The people who led those teams are/were some of the longest tenured employees and highly respected. Without those humans in place, Roblox is likely just another club penguin.
It shows, this is the only online community outside the classroom sandbox we let our kindergartener interact with.
But it is amazing how much Roblox is able to really own that space.
Hum just looked:
Board Engineers, MBAs, and and accountant
C levels- Engineers, MBA, JDs
Didn't see any social scientists in leadership at all even at the place that I agree does it best.
@Vrimj Roblox came at it a different way. We had a bunch of really good people, often from minority groups, running the moderation and text filtering teams. They didn't want to be VPs but they did get to pick their VPs.
You're right, it's not driven by social scientists. But it is driven by people with the singular focus on protecting kids, backed by a company that assumes it is important. There are features we did not implement until we knew how to moderate them.
How did this happen? Well, you could look at their initial team announcement: https://blueskyweb.xyz/blog/2-31-2022-initial-bluesky-team Or their jobs page (the history of which you can see on the Wayback machine): https://blueskyweb.xyz/join Or who LinkedIn thinks is working there: https://www.linkedin.com/search/results/people/?currentCompany=%5B%2279571598%22%5D&origin=COMPANY_PAGE_CANNED_SEARCH&sid=8VD I don't see anybody there with expertise in these problems. There's definitely nobody whose job it is to think about this. So we have the classic approach of "build for the comfortable, worry about anybody else later if at all".
@Vrimj
When I was young it was "hard science/soft science." Hard was (of course) better than soft.
Don't hear that much anymore. Progress?
can't remember where I heard the line, but someone said that Silicon Valley is looking for technical solutions to social problems.
@Vrimj There's a premise of this thread that I'd poke at.
Elon didn't start Tesla. It was founded by other people. They're the ones who established it's car and engineering culture. SpaceX has a strong COO who pulled in other folks to make it successful.
Twitter is now an Elon business and this may just be what Elon business look like.
I haven't seen a single social media company with a social scientist on the board or in a C level position, so even if you put the weirdness of Musk aside the idea that even if your business is people talking to each other you don't need experts in people talking to each other seems to be pretty common in a way that would be unacceptable if your business was Satellites talking to each other.

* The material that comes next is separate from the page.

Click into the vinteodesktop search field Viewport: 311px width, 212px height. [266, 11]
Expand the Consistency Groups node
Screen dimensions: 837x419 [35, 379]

I did a study on 40 years of leadership failure. He ticks ALL the boxes. It's all at https://hubris.jimcarroll.com
This 👆
Last company was a 2-year disaster as our "really brilliant" lead programmer found out that:
- sales is hard
- marketing is hard
- UX design is hard
- management soft skills are hard
- building a product with only 3 years experience is hard
The trend among young tech men to think they are the smartest people in the room because what they do is the "most difficult"
without understanding what others do
is one of the REAL reasons so many small start-ups fail
@Vrimj
> he doesn't appear to have hired a single expert in communication or social dynamics when taking over Twitter
Not only that but the ones that already worked the were among the first people he started firing. Pure hubris.